- Tasks for this exercise:
- a) Using the review of The Shepherd's Life below, answer these questions:
(i) How many tourists come to wander the landscape, according to the review?
(ii) In what year did Rebanks begin posting on Twitter?
(iii) Which book was the first one Rebanks discovered?
- b) In the review of The Shepherd's Life below, copy word for word the stretch from "Rebanks offers a" through "life in America.".

The Shepherd’s Life: Modern Dispatches from an Ancient Landscape
- By James Rebanks
- Flatiron Books
- 304 pp.
- Reviewed by Linda Lear
- May 28, 2015
A sheep farmer's disarming chronicle of life in the fields.
Sheep may get a bad rap as far as IQ goes, but this wonderful new book by a highly intelligent English shepherd threatens to do for the animals what Helen MacDonald’s H Is for Hawk has done for birds of prey. Beautifully written, James Rebanks’ tale is humane, generous, and completely addictive.
Rebanks offers a seasonal account of a year in the life of a Herdwick shepherd in the Lake District of England. His memoir was published earlier this year to rave reviews in the U.K., where it is already in its seventh printing. Now published in the U.S., this version includes additional details of his life and work, as well as many new photographs which make it relevant to animal husbandry, farming, and rural life in America.
Rebanks, a third-generation sheep farmer whose family has worked the common fells for over 600 years, became frustrated by the 12 million tourists who come to wander the landscape celebrated by Wordsworth, Keats, and Shelley, or hike the high trails mapped out by explorer Alfred Wainwright, but know nothing of the life lived there by farmers and shepherds. This is a story of his family and its farm, but also “a wider story about the people who get forgotten in the modern world…whose lives are deeply traditional and rooted in the distant past.”
What began in 2012 as simple Twitter posts (@herdyshepherd1) accompanied by high-voltage photographs of his sheep and an astonishingly rugged countryside has morphed into an online following of nearly 70,000. The author’s disarming dispatches triggered an article commissioned by the Atlantic, a book-bidding war won by Penguin, and now a U.S. edition. Hopefully, a book of his dazzling photographs will continue the story in the future.
Rebanks is no ordinary shepherd, of course, though he might have been. A high-school dropout at 16 in the late1980s, he aimed for nothing more than to work his family farm. But he discovered books, beginning with W.H. Hudson’s A Shepherd’s Life (which launched the back-to-nature movement in 1910), and ended up earning a First in History at Oxford, all the while keeping up with the shepherding life of his grandfather and father.

- Material shown:
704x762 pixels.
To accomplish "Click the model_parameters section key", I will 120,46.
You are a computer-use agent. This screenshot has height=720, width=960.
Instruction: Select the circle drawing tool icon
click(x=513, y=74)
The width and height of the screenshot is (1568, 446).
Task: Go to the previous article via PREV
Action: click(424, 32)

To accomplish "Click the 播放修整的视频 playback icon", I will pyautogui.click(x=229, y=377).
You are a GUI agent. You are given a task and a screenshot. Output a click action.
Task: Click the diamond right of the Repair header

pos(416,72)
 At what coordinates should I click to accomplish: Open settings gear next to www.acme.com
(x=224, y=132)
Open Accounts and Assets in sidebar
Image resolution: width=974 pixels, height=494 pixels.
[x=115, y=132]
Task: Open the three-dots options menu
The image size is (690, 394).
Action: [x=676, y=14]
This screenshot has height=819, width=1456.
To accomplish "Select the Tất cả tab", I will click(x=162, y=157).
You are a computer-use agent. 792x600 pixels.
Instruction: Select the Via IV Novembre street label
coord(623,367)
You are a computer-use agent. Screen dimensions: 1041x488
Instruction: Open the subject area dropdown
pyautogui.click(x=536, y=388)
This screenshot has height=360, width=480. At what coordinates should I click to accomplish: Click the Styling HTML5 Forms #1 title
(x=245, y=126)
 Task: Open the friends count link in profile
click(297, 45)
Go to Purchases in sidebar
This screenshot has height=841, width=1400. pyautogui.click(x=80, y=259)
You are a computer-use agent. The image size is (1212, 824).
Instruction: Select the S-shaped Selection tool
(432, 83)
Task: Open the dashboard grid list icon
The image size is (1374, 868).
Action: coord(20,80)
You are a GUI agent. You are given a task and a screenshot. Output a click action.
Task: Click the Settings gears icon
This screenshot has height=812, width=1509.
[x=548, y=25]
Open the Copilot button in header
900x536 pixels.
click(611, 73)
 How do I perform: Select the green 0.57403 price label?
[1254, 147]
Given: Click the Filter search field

- Exercise solutions:
- a)
(i) 12 million
(ii) 2012
(iii) W.H. Hudson's A Shepherd's Life

- b)
Rebanks offers a seasonal account of a year in the life of a Herdwick shepherd in the Lake District of England. His memoir was published earlier this year to rave reviews in the U.K., where it is already in its seventh printing. Now published in the U.S., this version includes additional details of his life and work, as well as many new photographs which make it relevant to animal husbandry, farming, and rural life in America.